9. The proposed change will result in improved service to the public at Atlanta.
10. Public convenience and necessity no longer require the physical presence of an agent at Atlanta.
The only basis for denying the application to discontinue the Atlanta agency and to transfer its functions to the Texarkana agency was that "the Texarkana Customer Service Center is situated outside the jurisdiction of the Railroad Commission." The evidence presented to the Commission was that, with reference to the Texarkana CSC, "part of our offices are in Texas and part of them are in Arkansas." The address itself is on the Arkansas side, but the building complex and facilities are on both sides. The Texas and Arkansas state line is a common street and "runs right through the middle of our facility at Texarkana." In view of this evidence, we hold the finding of the Commission that "the Texarkana Customer Service Center is situated outside the jurisdiction of the Railroad Commission" is not supported by substantial evidence.
We are not convinced that the situs of the building in which paperwork for Atlanta is to be performed is the controlling factor.

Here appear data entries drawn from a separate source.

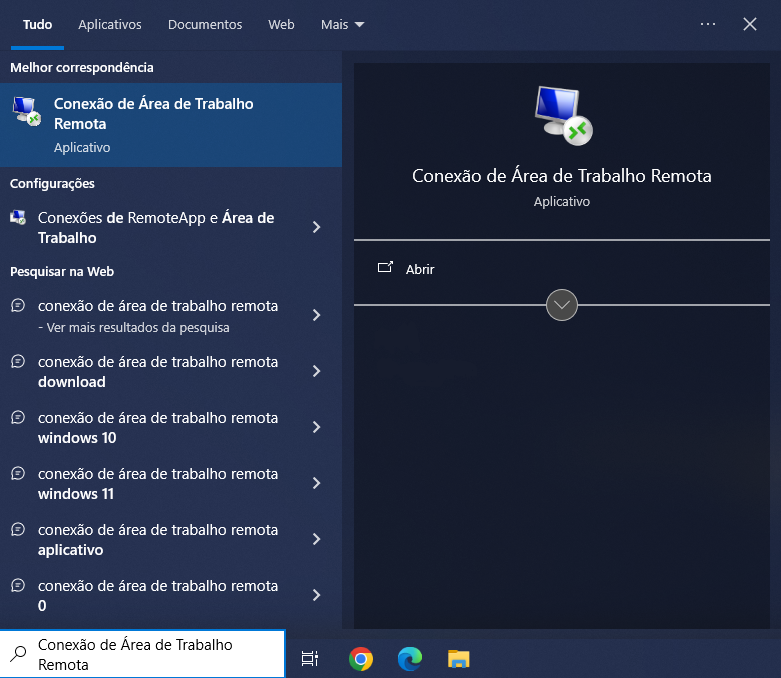Screen dimensions: 781x678
Task: Click the search magnifier icon in taskbar
Action: (x=18, y=654)
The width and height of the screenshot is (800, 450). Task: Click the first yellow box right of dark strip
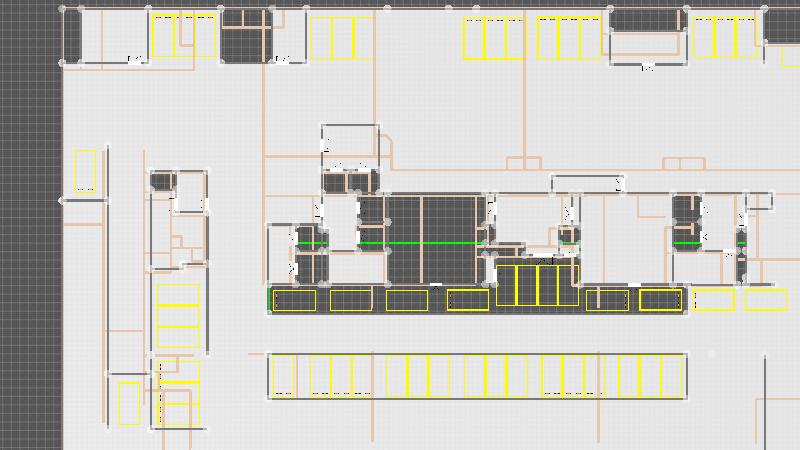coord(713,299)
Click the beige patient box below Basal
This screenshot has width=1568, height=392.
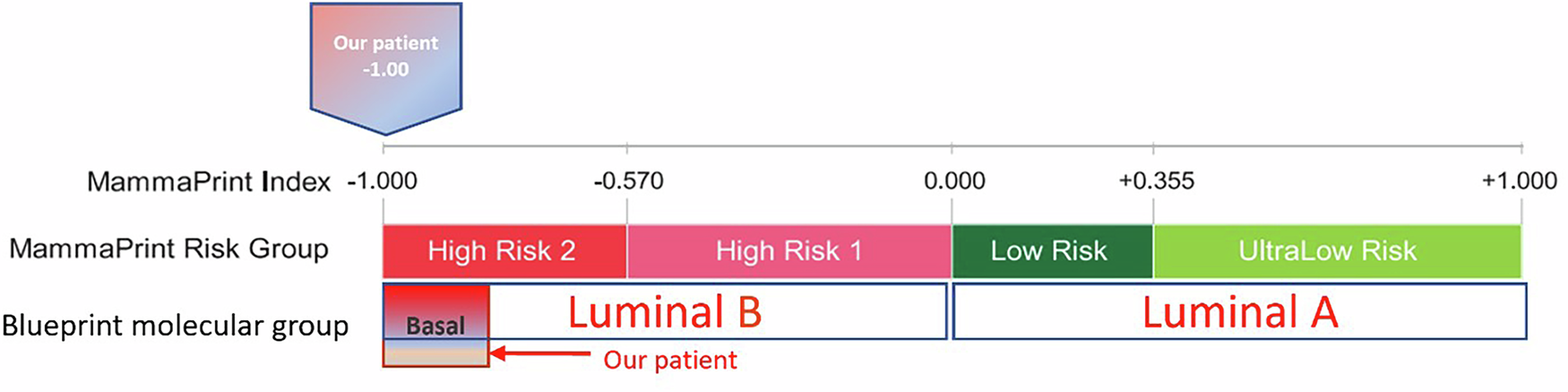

The key inquiry is: What control will the Commission have over Atlanta traffic in order to assure that the public will continue to be adequately served? The Commission's point of control is, and will continue to be, Atlanta, Texas. Even though the station work is done in Texarkana, Atlanta will still be the point of arrival and destination for freight, with the same service and schedule as now provided. Atlanta will continue to be a station in the tariffs, and the entire operation will be under the jurisdiction and control of the Railroad Commission which can impose whatever conditions it deems advisable and proper. It can retain jurisdiction for further re-opening and review, should such action become necessary, as is expressly stated in Missouri-Kansas-Texas Railroad Co. v. Fowler, 290 S.W.2d 922 (Tex.Civ.App. Austin 1956, writ ref'd n. r. e.).
Finding no error, the judgment of the trial court is affirmed.